PlayStation’s Jim Ryan just hates Xbox’s Activision deal, doesn’t care about CoD

PlayStation CEO Jim Ryan blocking Xbox acquisition of Activision Blizzard


PlayStation CEO Jim Ryan blocking Xbox acquisition of Activision Blizzard

PlayStation CEO Jim Ryan has been fighting against Xbox’s acquisition of Call of Duty publisher Activision-Blizzard. In a recent discussion, the CEO reportedly stated that he doesn’t care about making a deal for Call of Duty, he simply wants to block the merger.

Jim Ryan has reportedly stated that he would not be happy with any deal posed by Microsoft for future Activision games. Instead, the PlayStation CEO is dead set on stopping the $68.7 billion deal from going through.

According to Activision Blizzard EVP Corporate Affairs and CCO Lulu Cheng Meservey, Microsoft has offered Sony a ten-year agreement to Call of Duty.
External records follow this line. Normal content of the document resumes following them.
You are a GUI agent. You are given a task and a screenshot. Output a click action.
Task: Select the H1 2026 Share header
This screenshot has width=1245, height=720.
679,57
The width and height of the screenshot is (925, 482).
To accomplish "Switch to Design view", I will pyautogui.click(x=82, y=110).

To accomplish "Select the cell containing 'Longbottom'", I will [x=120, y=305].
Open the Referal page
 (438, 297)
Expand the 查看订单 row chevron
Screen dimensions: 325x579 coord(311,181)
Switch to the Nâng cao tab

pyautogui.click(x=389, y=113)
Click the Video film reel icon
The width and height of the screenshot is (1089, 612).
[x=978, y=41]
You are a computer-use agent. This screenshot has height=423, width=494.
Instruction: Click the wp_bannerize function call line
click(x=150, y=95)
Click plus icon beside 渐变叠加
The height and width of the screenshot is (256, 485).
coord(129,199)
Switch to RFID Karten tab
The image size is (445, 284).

However, Ryan has refused every deal that Microsoft has brought to the table.

“Microsoft offered Sony (the dominant console leader for well over a decade, with 80% market share) a 10 year agreement on far better terms than Sony would ever get from us," Meservey explained. "We've also offered Sony guaranteed long-term access to Call of Duty. But they keep refusing. Why?"

Meservey then claimed that Jim Ryan explicitly said he isn’t interested in any deal for Call of Duty.

“I don’t want a new Call of Duty deal," Ryan allegedly said behind closed doors. "I just want to block your merger."

In order to fight multiple acquisition blocks from worldwide governments, Microsoft has attempted to show that it is willing to work with other platforms. For example, the company has signed a ten-year deal to bring new Call of Duty games to Nintendo platforms such as the Nintendo Switch or, more realistically, the Nintendo Switch 2.

Furthermore, Microsoft has signed a second ten-year deal with Nvidia to bring Xbox games to the Nvidia GeForce Now cloud gaming service. This is despite the tech giant’s ownership of its own Xbox Game Pass cloud gaming platform.

Microsoft’s acquisition of Activision-Blizzard may see a number of smaller properties become exclusive to Xbox platforms over the generation. Franchises such as Crash Bandicoot and Spyro may receive Xbox-only sequels, but huge media empires such as Call of Duty would remain multiplarform, just like Minecraft.